We’re not talking chump change, here. A recent analysis showed that surprise billing charges in excess of negotiated rates amount to as much as FORTY BILLION dollars annually.

Surprise billing legislation – state and federal - to date has taken two approaches. One approach is to fix the bill with out-of-network doctors based in some way on what an in-network doctor makes. This “benchmarking” approach advantages the insurance companies and self-funded employers.

The other is to rely on arbitrators to settle the dispute about amounts between provider and insurers. Experience has shown that this is in practice highly advantageous to the provider – to hospitals and to specialty groups (and in some cases to their private equity investors). This second approach drives up already-high U.S. medical costs. This major downside, in my opinion, makes it far more in the public interest to lean toward the benchmarking type of solution, while striving for fairness.

The bipartisan consensus agreement, known as the Murray-Alexander bill after Democrat Patty Murray and Republican Lamar Alexander, was initially based on a benchmarking approach, but after compromises that were made, had room for outside arbitration for amounts over $750. The Congressional Budget Office estimated that its passage would save TWELVE BILLION dollars in insurer medical costs, enabling lowering of premiums (this does not even include out-of-pocket patient savings).

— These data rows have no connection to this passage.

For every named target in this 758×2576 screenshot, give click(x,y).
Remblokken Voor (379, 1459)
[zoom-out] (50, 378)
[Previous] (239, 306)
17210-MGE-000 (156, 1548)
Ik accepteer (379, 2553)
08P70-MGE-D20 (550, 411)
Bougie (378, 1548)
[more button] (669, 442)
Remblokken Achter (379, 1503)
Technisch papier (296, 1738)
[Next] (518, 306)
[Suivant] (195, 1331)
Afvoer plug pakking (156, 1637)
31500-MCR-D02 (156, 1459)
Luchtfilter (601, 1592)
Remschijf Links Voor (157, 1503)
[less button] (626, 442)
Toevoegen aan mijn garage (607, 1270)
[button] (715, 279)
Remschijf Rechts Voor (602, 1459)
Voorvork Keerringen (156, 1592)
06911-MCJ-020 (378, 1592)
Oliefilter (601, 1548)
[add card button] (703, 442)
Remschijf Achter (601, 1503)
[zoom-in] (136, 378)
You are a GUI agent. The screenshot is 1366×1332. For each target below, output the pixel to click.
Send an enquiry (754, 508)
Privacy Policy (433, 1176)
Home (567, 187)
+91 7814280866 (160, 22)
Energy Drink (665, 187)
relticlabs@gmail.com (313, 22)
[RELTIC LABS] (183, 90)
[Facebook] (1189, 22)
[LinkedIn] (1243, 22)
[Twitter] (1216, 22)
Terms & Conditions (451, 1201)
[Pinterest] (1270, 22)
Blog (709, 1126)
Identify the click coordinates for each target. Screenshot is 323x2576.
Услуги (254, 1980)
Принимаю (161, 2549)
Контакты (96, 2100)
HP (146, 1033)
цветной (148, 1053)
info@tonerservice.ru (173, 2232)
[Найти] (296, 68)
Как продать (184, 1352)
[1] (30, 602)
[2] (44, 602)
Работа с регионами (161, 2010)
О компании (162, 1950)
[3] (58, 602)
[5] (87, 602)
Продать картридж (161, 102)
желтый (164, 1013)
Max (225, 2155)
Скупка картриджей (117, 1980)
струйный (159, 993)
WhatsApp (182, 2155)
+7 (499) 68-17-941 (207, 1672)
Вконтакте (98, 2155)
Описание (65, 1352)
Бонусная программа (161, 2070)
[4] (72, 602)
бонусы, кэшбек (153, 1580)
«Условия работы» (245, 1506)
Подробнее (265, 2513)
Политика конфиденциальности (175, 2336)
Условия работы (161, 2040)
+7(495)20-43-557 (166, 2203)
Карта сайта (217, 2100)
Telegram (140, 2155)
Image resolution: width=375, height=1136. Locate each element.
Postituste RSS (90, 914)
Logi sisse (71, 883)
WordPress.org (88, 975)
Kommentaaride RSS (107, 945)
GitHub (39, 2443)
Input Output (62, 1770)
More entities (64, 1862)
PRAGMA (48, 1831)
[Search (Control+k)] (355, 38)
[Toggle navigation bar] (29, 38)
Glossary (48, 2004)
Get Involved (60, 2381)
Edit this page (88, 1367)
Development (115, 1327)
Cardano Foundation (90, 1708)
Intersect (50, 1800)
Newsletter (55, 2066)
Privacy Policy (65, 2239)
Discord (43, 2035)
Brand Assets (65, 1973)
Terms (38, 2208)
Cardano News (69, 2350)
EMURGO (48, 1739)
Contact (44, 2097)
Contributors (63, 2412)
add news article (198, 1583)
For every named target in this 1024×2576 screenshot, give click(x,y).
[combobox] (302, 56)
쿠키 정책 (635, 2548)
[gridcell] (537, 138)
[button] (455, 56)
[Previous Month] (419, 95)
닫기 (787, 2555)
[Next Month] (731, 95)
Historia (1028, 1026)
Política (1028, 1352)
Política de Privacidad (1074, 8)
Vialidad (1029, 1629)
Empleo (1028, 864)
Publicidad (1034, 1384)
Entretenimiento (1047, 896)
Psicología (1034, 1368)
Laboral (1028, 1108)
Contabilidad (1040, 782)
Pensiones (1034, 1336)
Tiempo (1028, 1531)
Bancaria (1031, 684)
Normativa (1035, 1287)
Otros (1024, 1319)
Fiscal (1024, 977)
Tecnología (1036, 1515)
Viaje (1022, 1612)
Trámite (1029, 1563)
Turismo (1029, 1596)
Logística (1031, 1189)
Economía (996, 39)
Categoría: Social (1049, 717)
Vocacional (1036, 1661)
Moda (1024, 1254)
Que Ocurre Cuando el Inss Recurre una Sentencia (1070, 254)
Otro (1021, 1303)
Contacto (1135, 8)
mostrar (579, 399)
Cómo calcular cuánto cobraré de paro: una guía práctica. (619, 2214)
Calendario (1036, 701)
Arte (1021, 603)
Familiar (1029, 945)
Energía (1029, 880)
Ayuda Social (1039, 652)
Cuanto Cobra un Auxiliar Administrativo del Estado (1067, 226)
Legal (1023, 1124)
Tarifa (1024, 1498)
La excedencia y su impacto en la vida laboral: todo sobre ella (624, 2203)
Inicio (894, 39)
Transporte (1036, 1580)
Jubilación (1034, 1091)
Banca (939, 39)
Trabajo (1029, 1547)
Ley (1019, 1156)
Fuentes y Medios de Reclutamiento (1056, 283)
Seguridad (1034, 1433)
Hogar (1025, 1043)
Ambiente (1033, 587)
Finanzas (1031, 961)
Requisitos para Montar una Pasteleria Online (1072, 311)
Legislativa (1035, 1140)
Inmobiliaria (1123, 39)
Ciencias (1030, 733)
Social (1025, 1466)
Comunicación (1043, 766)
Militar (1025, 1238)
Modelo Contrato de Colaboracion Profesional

But, of course, those twelve billion dollars in saved costs are also twelve billion dollars in lowered revenue to providers and their owners.

And so, this bipartisan deal was torpedoed at the last moment by another bipartisan team, Democrat Richard Neal (House Ways and Means committee chair) and Republican Kevin Brady. Everything also indicates that Senate Minority Leader Chuck Schumer – who pushed Murray to back off from her support - was instrumental in killing the deal. Nancy Pelosi, too, was an enabler, allowing Neal to kill the bill. She was heard assuring industry representatives that "we are not going to give a handout to big insurance companies."

As journalist Jon Walker tweeted:
Disgraceful. @SpeakerPelosi is going around trying to keep your premiums sky high to pay off private equity firms and bad actor hospitals.

Everything about the spiking of the deal indicates that money talks, and loudly, with large donations having been made to Schumer’s Senate Majority PAC by the Greater New York Hospital Association and with donations too to Richard Neal from private equity.

And so the legislation is dead until and unless Schumer and Neal can get their preferred (and price-raising) approach adopted. Meantime, real people are suffering from getting huge bills they have no control over. As Elizabeth Rosenthal observed recently, practices that are both routine and legal in the medical industry are nonetheless in essence fraudulent. The business model of U.S. medicine is fraud – and a very profitable business model it is.

NOTE 1: Although a number of states have passed surprise bill legislation, it is critical to get something passed on a federal level, because most large employer-based plans are federally regulated and state laws don’t apply.

NOTE 2: Benchmarking and arbitration are not the only possible approaches. Another suggestion is to abolish the practice of separate bills from doctors for services provided in hospitals.